Alle ore cinque e un quarto pomeridiane quella colonna giungeva alla vigna Matteini, e la circondava.
In quell’ora non si trovavano alla vigna che otto uomini. I duecento giovani destinati ad introdurre in città le armi e le munizioni non dovevano raccogliersi in quel luogo se non che verso le sei ore e mezzo.
Al primo presentarsi della truppa, quegli otto valorosi, che avevano la custodia del deposito, tentarono una resistenza impossibile esplodendo i loro fucili, ma ben presto furono sopraffatti dal numero, e alcuni di essi vennero uccisi, altri arrestati.
Così le armi che dovevano servire alle forze della rivolta, caddero in potere dei satelliti dell’oppressione.
Frattanto i giovani, che alla spicciolata uscivano dalla Porta San Giovanni per recarsi, girando le mura, alla villa Matteini, venivano di mano in mano, senza possibile resistenza, arrestati dalle numorose pattuglie che colà erano state a tal uopo disposte.
Non ostante queste precauzioni della polizia e della forza militare, nei dintorni del Monte Testaccio era riuscito di adunarsi al drappello destinato ad attaccare dal di dentro della città la Porta San Paolo, per facilitare così l’ingresso ai compagni, che dovevano recare dalla vigna le armi e le munizioni.
Infatti, all’ora fissata delle sei e mezzo, ignorando che le armi erano cadute in mano dei pontific), quell’ardito drappello assaliva bravamente il corpo di guardia della Porta San Paolo.
Gli zuavi di guardia, superiori di numero, si difesero con accanimento ma dovettero cedere all’impeto degli audaci Romani; questi s’impadronirono della porta, e non potendo aprirla, vi appiccarono il fuoco, e così schiusero il varco.

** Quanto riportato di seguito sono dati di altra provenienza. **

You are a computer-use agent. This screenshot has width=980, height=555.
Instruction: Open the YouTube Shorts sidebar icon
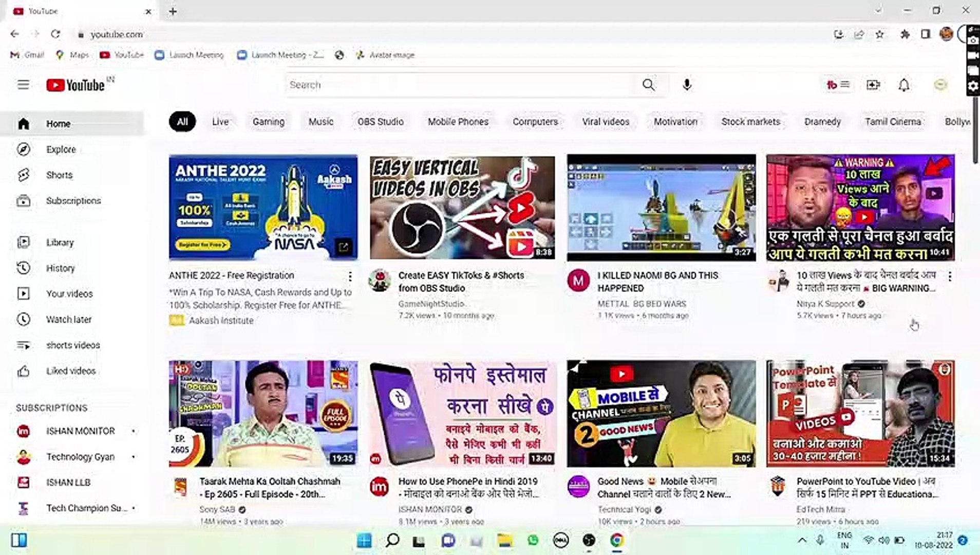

Ma in quella che credevano d’incontrarsi coi loro compagni, reduci col carico delle armi dal luogo del deposito, s ’ imbatterono invece nelle truppe inimiche, che di quelle armi si erano appunto allora impossessate.

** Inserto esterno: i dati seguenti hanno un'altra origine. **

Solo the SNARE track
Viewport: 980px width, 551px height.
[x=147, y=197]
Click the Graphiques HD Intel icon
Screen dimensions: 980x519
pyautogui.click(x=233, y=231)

Non si scoraggiarono i patrioti di contro alla preponderanza del numero e all’avversità dell’opposta fortuna. Si fecero baluardo della porta, e tennero fermo.

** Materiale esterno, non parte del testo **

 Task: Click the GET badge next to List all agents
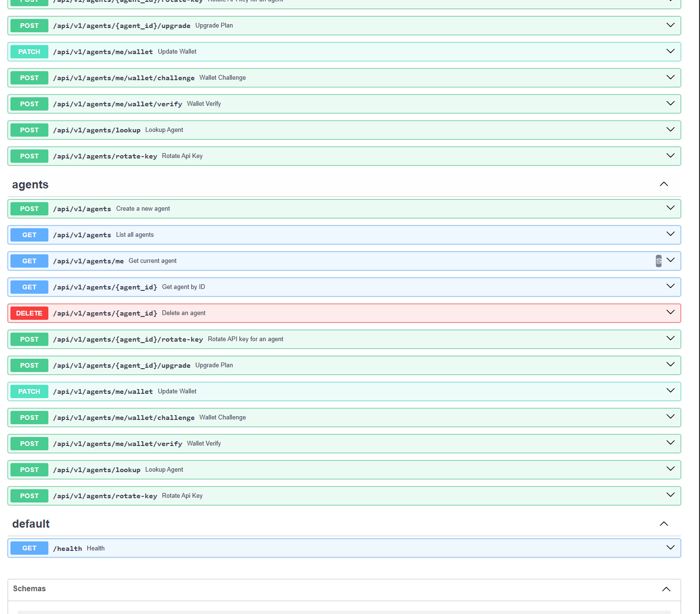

La compagnia degli zuavi si avanzò alla bajonetta: fu accolta con un fuoco vivissimo, e costretta a ripiegare.
Allora mossero inannzi i gendarmi a cavallo, mulinando colle sciabole sguainate i patrioti li aspettarono di piè fermo, e combattendo disperatamente li posero in fuga.
La colonna pontificia si ritirò nella vigna Matteini, e la Porta San Paolo rimase in potere di quel pugno di forti.